What many couples don’t think about is the financial adjustment period that comes after one spouse has passed away.
Often we hear on TV or the radio advertisements for final expense insurance which most simply understand as life insurance that pays for the funeral.
While many retirees have adequate life insurance to pay for their funeral, they often times overlook the adjustment period that the surviving spouse will go thru with a loss of monthly income that will take place.
To make this easier to understand, let’s take a look at a married couple who are in their late 60s.
Financial Adjustment Case Study
For the example we are going to say that the husband has a monthly social security check of $1,700 and his wife gets $1,200 from social security as well.
This means that this couple is accustomed to receiving just under $3,000 per month from social security each month to help cover their living expenses.
Since men typically have an average life span that is shorter than women, we are going to say that in this example the husband passes away first.
This means that his wife will receive a survivor benefit that is the greater of the two.
In this case, the husband has the greater of the two monthly social security checks, so she will start receiving his $1,700 per month, but she will now also lose the $1,200 benefit she was receiving each month prior to his death.
In total, the surviving spouse is going to lose 41% of the total social security benefits that were coming in just before her husband passed away.

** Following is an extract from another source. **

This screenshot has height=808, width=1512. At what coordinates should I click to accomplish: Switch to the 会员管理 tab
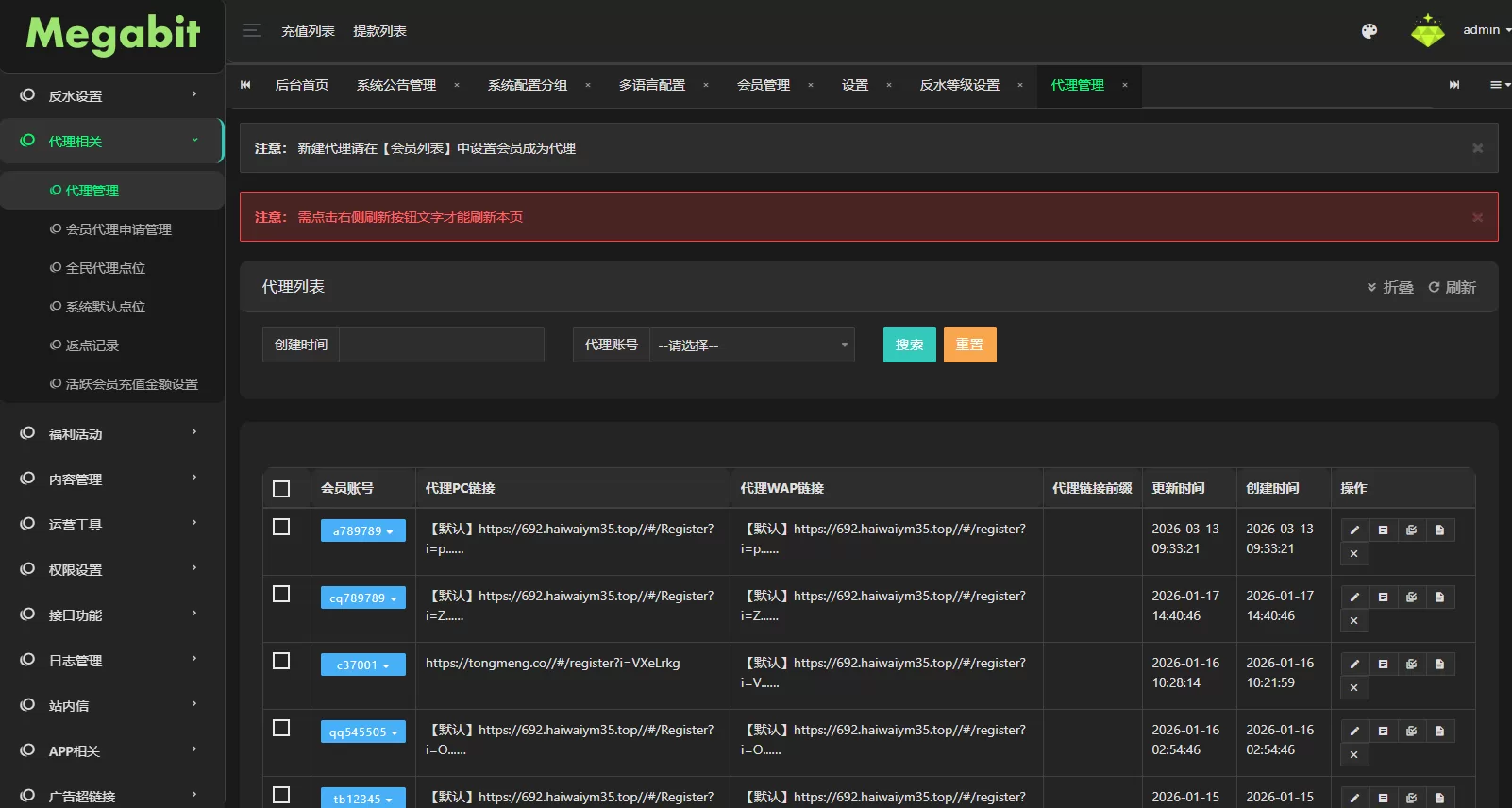[x=763, y=85]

Another way to think about that number is to relate back to when you were working full time and ask yourself if you went into work one day and found out that you were immediately going to lose 41% of what you were earning each month, how would that affect you?
For the majority of us, it would be financially devastating.
This is what many of today’s retirees face without proper planning. For the men who are reading this right now, the same scenario would apply to you if in the example the wife had passed away first.
The husband would keep his $1,700 per month benefit, but would lose his wife’s $1,200 per month benefit.
With proper planning we can help couples provide a financial adjustment period that can be as short as a few months to the rest of the surviving spouse’s life.